*DIRECTIONS*
Of all the entries below, only the lines from the one with "1141x642 pixels." up to and including the one with "Task: Open the Jun 11, 2024 transaction row" are to be duplicated exactly.

Collection entries
--- START ---

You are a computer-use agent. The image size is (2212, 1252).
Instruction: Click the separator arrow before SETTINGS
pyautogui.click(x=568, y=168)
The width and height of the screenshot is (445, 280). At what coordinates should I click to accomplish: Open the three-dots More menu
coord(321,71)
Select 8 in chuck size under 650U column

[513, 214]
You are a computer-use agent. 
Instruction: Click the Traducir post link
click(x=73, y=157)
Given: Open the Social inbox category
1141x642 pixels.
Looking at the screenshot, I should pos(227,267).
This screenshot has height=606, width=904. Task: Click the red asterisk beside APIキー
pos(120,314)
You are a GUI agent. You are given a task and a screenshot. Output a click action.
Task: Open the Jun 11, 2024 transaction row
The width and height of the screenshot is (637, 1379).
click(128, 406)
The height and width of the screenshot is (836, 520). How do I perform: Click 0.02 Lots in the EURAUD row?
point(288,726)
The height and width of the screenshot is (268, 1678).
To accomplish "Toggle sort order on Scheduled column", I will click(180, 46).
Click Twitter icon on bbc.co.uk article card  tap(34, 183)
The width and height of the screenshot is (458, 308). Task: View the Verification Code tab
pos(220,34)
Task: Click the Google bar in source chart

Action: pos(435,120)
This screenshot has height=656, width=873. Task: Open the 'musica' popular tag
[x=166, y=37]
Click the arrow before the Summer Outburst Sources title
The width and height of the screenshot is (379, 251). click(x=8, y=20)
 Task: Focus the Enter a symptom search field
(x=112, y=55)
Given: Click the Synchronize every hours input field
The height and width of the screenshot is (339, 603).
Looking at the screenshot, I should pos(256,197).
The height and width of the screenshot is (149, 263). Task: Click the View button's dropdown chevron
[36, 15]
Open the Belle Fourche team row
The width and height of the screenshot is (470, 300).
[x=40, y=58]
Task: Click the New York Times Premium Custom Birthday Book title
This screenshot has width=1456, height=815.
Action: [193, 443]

--- END ---

*SOLUTION*
1141x642 pixels.
Looking at the screenshot, I should pos(227,267).
This screenshot has height=606, width=904. Task: Click the red asterisk beside APIキー
pos(120,314)
You are a GUI agent. You are given a task and a screenshot. Output a click action.
Task: Open the Jun 11, 2024 transaction row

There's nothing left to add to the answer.